Geçtiğimiz hafta, Hindistan idaresi altındaki Cammu Keşmir bölgesinin Pahalgam kentinde, kimliği belirsiz silahlı kişiler tarafından turistlere yönelik kanlı bir saldırı gerçekleştirildi. Olayda 26 kişi hayatını kaybetti, çok sayıda kişi ise yaralandı. Hindistan hükümeti, saldırının sorumluluğunu doğrudan Pakistan’a yüklerken; Pakistan, bu suçlamaları reddederek olayın kendisine karşı kurgulanmış bir senaryo olduğunu ileri sürdü. Hatta Pakistan medyasında, saldırının arkasında İsrail’in bulunduğuna dair yorumlar dahi yer aldı.
Rus siyaset kuramcısı Aleksandr Dugin ise dikkat çekici bir değerlendirmede bulunarak, nükleer silahlara sahip iki ülkenin karşı karşıya gelmesinin küresel güçlerin işine yaradığını ve olayın arkasında bu yapılar olabileceğini öne sürdü. Körfez ülkelerine resmî ziyarette bulunan Hindistan Başbakanı Narendra Modi, gelişmeleri duyar duymaz ülkesine döndü ve herhangi bir somut delil sunmaksızın Pakistan’ı sert bir dille hedef aldı.

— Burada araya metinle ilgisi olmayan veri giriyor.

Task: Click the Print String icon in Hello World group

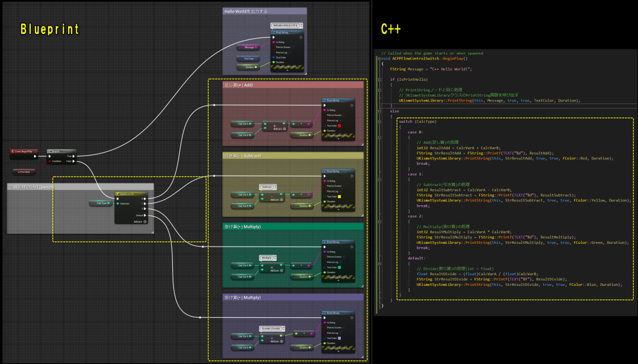Action: (x=274, y=32)
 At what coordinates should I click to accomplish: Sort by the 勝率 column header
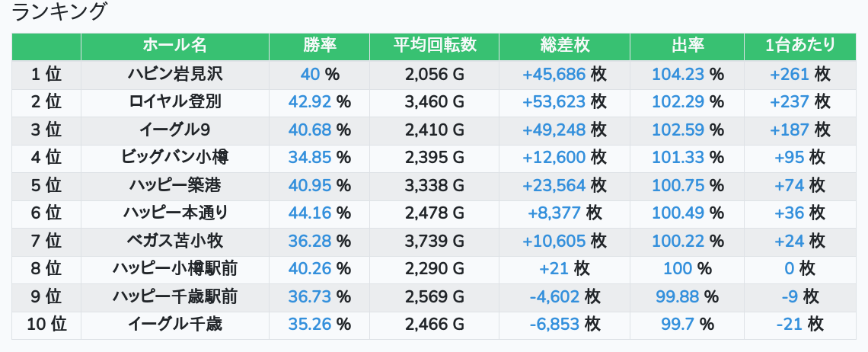(319, 46)
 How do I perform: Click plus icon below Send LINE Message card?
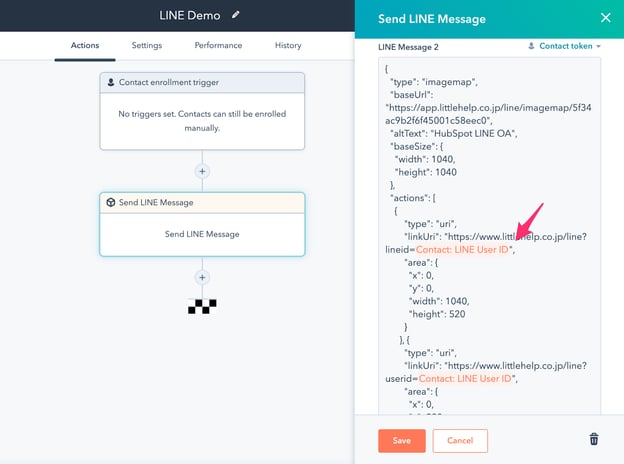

Bu karşılıklı suçlamaların ardından, hava ve kara sınır hatlarında çatışmalar hızla tırmandı. Ancak en büyük endişe, bu krizin nükleer silah sahibi iki ülke arasında yaşanıyor oluşu. Tarafların sert söylemleri ve yükselen tehdit dili, bölgenin sadece Güney Asya’yı değil, bütün dünyayı etkileyebilecek bir nükleer felaketin eşiğine sürüklenebileceği yönündeki kaygıları artırıyor.
Böylesine akıl ve vicdan dışı bir savaş gerçekten mümkün mü? Aklıselim ve sağduyu, insanlığa bu felaketin eşiğinden dönmeyi emrediyor. Zira böyle bir çatışma, yalnızca Hindistan ile Pakistan’ı değil, bütün bir yeryüzünü geri dönülmez bir yıkıma sürükleyebilir. Unutulmamalıdır ki, bugüne dek yaşanan hiçbir konvansiyonel savaş bu kadim sorunu çözmeye yetmemiştir.
Keşmir meselesi, silahların gölgesinde değil; ancak siyasi irade, karşılıklı anlayış ve samimi bir diyalog zeminiyle çözüme kavuşabilir. Belki de bugünkü kriz, derinleşen uçurumu daha da büyütmek yerine, barış için atılacak cesur bir adımın kapısını aralayabilir.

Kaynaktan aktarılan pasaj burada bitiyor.